### [WHAT TO PRODUCE]
Write out everything from the start of the records down to the line containing "pyautogui.click(x=925, y=663)" as a numbered list, including both ends and leaving out any blank lines.

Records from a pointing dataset

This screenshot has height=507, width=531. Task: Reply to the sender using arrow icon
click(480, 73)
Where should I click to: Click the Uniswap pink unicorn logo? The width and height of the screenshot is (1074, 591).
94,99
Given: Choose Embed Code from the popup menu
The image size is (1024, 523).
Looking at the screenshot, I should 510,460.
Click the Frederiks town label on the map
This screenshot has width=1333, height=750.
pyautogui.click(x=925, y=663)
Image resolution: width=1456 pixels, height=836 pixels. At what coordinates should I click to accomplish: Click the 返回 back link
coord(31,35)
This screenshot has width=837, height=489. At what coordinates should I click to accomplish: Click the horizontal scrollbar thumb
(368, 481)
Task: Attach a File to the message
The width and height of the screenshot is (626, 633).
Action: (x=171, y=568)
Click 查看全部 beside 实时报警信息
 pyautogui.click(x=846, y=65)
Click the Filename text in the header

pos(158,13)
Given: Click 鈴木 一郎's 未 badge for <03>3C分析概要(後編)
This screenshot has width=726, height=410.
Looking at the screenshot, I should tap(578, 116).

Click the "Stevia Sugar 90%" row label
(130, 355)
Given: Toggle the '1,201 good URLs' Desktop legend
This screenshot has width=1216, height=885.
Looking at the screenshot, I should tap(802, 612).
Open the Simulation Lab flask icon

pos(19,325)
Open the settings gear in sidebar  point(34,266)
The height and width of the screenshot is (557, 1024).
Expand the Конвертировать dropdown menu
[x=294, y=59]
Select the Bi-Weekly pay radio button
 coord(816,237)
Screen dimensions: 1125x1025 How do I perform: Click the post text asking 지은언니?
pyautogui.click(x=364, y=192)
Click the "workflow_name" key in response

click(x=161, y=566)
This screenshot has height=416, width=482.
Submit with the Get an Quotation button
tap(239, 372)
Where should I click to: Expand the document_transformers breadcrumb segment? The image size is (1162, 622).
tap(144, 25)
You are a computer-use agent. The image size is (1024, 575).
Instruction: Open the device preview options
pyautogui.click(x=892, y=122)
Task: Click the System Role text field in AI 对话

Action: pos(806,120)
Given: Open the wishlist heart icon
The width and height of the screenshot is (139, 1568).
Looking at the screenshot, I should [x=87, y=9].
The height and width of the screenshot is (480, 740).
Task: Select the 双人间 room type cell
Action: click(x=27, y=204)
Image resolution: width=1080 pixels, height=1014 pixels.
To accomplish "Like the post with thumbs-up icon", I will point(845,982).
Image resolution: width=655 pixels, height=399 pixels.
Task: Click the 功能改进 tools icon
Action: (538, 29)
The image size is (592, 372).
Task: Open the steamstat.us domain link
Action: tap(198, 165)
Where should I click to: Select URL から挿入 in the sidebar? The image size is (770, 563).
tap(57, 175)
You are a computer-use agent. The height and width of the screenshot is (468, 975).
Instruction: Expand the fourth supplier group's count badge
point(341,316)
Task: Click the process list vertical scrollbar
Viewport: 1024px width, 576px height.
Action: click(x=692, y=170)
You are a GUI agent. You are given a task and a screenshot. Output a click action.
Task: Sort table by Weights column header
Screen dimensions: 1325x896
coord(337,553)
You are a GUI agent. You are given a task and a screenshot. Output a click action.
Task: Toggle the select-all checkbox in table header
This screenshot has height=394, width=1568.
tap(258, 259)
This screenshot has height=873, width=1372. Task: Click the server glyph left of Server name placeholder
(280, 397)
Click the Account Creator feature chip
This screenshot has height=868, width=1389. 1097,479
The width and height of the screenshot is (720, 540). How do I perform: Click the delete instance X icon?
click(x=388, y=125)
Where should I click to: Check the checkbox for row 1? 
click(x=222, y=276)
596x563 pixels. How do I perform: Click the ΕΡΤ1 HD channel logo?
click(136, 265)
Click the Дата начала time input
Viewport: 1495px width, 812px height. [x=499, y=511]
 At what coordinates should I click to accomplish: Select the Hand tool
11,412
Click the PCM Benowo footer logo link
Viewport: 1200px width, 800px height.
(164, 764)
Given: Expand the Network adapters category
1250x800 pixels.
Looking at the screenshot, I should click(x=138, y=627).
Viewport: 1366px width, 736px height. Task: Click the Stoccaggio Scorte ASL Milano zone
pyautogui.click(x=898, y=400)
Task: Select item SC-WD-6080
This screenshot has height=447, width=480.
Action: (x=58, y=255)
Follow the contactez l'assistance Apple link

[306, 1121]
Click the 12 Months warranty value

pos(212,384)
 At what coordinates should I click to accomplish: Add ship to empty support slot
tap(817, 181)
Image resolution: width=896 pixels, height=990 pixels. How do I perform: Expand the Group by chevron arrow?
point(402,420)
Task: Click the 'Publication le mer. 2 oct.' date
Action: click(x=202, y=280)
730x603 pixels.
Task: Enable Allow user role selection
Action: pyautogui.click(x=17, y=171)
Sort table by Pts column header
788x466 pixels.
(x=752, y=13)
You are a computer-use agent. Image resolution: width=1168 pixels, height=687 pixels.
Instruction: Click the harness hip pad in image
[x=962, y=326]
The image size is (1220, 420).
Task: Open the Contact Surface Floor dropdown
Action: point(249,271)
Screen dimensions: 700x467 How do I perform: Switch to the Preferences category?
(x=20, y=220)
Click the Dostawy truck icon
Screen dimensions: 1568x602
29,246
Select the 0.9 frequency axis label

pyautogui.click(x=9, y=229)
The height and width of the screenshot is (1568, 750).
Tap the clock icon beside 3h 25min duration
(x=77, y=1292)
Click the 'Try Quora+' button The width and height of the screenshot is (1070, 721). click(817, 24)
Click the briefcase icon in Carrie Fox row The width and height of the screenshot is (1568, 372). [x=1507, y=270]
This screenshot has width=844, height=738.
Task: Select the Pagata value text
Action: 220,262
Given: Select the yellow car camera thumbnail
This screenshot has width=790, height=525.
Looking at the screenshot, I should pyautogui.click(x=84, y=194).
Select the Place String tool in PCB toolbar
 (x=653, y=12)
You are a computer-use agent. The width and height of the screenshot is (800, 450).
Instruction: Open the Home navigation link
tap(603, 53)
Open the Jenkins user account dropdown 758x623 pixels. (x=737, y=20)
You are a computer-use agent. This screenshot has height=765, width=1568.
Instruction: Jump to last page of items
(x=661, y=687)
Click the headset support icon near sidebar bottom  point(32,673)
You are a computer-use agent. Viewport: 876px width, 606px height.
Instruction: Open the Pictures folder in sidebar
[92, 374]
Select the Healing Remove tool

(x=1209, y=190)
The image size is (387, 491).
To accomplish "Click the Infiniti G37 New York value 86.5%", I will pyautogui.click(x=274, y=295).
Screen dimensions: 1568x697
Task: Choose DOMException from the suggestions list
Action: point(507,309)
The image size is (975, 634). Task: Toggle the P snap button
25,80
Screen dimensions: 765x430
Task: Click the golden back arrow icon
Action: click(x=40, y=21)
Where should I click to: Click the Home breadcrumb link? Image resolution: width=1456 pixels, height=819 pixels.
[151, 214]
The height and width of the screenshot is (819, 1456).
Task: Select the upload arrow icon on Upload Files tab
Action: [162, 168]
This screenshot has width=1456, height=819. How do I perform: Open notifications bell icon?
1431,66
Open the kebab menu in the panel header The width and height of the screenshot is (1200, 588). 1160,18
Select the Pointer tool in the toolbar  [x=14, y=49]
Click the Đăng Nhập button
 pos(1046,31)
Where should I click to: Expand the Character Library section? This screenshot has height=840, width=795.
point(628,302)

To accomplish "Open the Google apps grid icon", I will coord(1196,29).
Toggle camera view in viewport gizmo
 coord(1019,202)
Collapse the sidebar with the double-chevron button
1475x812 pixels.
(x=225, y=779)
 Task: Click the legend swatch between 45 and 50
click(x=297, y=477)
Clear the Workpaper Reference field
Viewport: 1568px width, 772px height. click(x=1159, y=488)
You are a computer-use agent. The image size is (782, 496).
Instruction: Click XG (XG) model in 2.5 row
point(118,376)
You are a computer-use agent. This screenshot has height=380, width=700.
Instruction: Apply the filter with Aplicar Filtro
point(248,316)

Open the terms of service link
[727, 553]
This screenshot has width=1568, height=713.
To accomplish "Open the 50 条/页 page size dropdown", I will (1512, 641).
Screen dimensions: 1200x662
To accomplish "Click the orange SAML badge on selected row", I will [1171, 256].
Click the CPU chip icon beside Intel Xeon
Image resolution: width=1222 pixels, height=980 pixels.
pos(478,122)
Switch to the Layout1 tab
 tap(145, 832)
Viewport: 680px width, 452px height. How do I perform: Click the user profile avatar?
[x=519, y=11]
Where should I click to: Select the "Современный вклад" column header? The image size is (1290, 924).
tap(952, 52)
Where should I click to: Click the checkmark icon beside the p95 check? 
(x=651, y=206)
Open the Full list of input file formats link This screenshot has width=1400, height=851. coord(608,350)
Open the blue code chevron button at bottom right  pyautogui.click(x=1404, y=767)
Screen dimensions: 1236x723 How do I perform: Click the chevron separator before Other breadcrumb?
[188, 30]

### [SOLUTION TO THIS TASK]
1. This screenshot has height=507, width=531. Task: Reply to the sender using arrow icon
2. click(480, 73)
3. Where should I click to: Click the Uniswap pink unicorn logo? The width and height of the screenshot is (1074, 591).
4. 94,99
5. Given: Choose Embed Code from the popup menu
6. The image size is (1024, 523).
7. Looking at the screenshot, I should 510,460.
8. Click the Frederiks town label on the map
9. This screenshot has width=1333, height=750.
10. pyautogui.click(x=925, y=663)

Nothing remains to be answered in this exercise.